14. A bare perusal of Section 145 read with the observations made by the Hon'ble Supreme Court in the case of Mandvi Cooperative Bank Limited(Supra) and Damodar Prabhu (Supra) clearly indicates that this provision shall prevail over the procedure laid down under the Code of Criminal Procedure, since Section 145 begins with non obstante clause. It is the settled position of law that if a particular procedure is laid down in a special law that will prevail over the general procedure. Even if there is conflict in the procedure prescribed in a special law from the general law, the procedure laid down in the special law would prevail. The submission of Mr. Sarma, learned counsel for the petitioner that a complainant can give his chief evidence in the form of an affidavit only during trial stage and not at the initial stage has to be thoroughly rejected in the light of the objectives of the amendments of the Act and the observations of the Apex Court. In my considered opinion, if this proposition is accepted and the scope of Section 145 is insulated with artificial limitations it would frustrate the very purpose for which Section 145 has been introduced in law. Hence, I have no hesitation to hold that affidavit evidence can be accepted by the court at any stage of the trial, including at the time of taking cognizance of the complaint. However, if the court thinks fit it may direct the complainant to give his oral evidence and may be cross-examined orally. I would like to add here that the trial court should not insist oral examination in chief of the complainant mechanically and as a matter of course and this discretion should be exercised judiciously and reasons should be assigned therefore.

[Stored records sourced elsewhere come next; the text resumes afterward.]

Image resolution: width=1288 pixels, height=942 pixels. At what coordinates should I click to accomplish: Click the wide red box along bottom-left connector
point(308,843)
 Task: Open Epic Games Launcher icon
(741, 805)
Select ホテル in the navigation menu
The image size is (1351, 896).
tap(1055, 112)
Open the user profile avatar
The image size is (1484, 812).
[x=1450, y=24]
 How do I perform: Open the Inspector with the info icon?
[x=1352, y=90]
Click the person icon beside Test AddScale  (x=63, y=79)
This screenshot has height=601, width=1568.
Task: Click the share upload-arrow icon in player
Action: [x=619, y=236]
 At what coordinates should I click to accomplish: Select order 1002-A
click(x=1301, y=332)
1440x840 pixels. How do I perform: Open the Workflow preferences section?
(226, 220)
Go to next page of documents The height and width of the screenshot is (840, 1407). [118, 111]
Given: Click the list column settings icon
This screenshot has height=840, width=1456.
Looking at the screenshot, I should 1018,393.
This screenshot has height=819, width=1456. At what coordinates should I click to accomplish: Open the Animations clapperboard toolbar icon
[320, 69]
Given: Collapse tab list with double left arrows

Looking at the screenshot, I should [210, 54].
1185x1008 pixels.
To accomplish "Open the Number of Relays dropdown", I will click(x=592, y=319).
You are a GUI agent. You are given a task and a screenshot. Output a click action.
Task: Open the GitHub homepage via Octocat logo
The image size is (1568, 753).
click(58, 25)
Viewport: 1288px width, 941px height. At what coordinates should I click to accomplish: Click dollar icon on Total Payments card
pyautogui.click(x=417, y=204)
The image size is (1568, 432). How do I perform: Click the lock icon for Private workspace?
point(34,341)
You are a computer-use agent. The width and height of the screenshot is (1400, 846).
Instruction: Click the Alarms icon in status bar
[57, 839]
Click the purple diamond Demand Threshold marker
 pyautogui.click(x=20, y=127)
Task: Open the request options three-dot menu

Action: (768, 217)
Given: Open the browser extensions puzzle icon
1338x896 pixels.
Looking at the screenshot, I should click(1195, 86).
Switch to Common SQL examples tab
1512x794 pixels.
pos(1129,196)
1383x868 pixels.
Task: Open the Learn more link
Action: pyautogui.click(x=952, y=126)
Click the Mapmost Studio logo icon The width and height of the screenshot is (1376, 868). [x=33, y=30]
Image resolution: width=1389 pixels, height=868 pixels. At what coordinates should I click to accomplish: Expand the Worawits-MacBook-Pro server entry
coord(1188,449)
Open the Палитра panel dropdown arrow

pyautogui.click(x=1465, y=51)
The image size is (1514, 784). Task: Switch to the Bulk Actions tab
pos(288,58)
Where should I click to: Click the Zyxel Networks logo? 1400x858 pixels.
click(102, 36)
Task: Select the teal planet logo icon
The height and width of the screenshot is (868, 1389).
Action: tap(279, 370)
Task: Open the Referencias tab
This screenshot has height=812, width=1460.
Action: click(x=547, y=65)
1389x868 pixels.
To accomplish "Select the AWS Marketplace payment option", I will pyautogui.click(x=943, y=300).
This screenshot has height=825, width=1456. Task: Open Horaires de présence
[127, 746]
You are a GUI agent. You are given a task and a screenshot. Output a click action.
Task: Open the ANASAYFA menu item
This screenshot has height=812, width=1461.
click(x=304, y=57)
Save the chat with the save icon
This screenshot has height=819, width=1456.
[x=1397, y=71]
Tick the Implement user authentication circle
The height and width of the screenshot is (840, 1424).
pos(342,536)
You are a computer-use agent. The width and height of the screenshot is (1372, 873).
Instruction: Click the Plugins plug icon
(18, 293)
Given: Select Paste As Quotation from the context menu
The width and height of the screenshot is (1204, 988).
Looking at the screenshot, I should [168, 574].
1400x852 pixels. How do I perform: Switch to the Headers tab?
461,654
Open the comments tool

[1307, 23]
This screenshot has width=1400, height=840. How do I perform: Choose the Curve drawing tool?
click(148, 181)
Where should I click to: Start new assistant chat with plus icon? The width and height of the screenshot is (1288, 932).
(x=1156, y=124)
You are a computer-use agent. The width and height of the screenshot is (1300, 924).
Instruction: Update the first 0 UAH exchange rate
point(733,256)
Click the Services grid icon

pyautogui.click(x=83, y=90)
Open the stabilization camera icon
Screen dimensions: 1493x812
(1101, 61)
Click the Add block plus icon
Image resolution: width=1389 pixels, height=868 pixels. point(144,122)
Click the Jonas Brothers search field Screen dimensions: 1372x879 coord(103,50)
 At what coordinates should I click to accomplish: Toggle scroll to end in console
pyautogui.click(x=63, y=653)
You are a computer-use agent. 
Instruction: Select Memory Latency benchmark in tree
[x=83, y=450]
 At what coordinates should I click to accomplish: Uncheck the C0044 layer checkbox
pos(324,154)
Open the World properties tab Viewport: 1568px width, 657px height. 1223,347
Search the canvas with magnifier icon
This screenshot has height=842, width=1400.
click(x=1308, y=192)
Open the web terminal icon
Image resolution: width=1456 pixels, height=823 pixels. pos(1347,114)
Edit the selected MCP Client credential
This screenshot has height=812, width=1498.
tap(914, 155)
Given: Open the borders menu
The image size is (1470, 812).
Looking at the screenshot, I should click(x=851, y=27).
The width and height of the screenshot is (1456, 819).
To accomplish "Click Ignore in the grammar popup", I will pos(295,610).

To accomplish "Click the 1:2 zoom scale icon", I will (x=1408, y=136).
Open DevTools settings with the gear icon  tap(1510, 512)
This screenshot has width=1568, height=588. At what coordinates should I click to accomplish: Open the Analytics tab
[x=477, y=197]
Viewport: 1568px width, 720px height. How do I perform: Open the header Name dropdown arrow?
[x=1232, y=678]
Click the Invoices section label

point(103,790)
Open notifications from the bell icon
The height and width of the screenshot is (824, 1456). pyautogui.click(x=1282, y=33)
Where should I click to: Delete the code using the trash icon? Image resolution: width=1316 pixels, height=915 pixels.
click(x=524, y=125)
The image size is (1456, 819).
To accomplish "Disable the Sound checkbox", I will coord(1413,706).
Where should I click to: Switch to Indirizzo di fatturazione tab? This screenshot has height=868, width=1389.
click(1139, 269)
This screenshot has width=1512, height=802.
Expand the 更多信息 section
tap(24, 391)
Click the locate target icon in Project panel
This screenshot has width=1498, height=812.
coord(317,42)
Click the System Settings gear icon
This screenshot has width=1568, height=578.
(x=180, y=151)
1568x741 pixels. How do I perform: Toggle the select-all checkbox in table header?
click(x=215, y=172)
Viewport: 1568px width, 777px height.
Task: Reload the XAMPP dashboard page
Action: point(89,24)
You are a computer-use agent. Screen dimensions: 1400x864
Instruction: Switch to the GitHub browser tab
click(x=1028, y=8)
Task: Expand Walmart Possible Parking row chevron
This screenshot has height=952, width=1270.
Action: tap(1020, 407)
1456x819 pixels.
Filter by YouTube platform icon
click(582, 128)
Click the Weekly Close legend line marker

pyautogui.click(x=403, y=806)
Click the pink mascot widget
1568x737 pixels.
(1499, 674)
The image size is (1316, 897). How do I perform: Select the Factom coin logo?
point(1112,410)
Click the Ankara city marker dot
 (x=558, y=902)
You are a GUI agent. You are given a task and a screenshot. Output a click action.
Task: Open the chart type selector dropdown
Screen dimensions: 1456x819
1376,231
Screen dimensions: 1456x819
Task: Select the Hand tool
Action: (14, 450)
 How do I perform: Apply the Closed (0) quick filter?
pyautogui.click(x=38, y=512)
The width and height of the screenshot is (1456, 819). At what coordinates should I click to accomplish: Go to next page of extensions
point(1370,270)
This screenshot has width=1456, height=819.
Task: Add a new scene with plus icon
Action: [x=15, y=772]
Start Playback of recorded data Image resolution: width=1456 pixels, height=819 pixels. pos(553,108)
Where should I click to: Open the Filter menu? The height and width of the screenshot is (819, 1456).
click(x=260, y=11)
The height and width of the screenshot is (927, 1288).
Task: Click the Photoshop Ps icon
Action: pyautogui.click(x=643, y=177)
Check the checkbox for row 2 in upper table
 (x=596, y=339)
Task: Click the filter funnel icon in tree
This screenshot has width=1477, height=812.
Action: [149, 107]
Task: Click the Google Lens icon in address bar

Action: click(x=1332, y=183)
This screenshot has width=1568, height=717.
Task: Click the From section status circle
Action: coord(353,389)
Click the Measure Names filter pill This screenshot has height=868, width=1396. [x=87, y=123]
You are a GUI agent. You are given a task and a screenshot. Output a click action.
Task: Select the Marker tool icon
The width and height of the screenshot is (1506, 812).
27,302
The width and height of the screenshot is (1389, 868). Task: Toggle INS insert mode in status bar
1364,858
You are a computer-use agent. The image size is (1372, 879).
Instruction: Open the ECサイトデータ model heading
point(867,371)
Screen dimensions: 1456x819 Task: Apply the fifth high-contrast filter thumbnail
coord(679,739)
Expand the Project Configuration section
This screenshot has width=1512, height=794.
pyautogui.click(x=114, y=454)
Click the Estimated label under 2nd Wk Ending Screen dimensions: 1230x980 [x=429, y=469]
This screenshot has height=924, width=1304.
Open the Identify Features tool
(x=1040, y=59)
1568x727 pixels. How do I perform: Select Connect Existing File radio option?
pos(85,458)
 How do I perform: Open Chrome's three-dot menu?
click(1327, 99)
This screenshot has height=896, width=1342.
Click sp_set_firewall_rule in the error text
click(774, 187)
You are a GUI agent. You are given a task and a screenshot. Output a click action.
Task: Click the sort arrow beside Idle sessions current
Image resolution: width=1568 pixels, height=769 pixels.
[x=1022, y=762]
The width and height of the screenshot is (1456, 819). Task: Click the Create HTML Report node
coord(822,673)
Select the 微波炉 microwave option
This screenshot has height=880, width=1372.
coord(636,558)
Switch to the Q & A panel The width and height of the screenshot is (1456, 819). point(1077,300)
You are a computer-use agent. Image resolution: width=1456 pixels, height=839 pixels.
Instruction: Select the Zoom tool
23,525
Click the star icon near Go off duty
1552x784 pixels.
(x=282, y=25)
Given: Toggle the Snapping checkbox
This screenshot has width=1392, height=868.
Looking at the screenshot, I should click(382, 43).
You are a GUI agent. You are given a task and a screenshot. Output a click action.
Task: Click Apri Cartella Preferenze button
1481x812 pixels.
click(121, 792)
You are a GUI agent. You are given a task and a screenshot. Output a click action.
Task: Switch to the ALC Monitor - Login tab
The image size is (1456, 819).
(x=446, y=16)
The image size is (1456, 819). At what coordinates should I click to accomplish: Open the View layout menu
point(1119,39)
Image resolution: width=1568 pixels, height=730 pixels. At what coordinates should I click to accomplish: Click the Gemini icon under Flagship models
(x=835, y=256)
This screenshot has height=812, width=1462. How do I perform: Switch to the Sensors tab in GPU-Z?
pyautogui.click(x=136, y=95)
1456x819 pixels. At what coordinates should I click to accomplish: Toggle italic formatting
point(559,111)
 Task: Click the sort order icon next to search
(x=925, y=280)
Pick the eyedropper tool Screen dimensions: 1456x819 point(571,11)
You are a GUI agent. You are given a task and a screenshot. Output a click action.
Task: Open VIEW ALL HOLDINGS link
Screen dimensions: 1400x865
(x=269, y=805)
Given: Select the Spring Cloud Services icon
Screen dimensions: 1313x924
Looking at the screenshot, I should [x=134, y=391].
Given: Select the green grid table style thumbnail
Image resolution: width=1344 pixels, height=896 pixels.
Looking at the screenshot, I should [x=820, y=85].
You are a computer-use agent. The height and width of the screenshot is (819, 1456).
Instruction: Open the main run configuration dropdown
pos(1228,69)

15. In the present case, cognizance has been taken under Section 138 of the N.I. Act, which is a special law and Section 145, inter-alia, was introduced in the year 2002. Hence, the procedure laid down under Section 145 of N.I. Act has to be followed in preference to Section 200 Cr.P.C. for taking cognizance of a complaint.

16. For the reasons alluded hereinabove, I hold that there is no infirmity in taking cognizance of the offence under Section 138 of the N.I. Act on the basis of the affidavit evidence of the complainant.

17. Consequently, the revision petition stands dismissed at the admission stage. The stay order dated 17.3.2011 stands vacated.

18. Both the parties are directed to appear in the trial court on 1.6.2011 and receive further directions.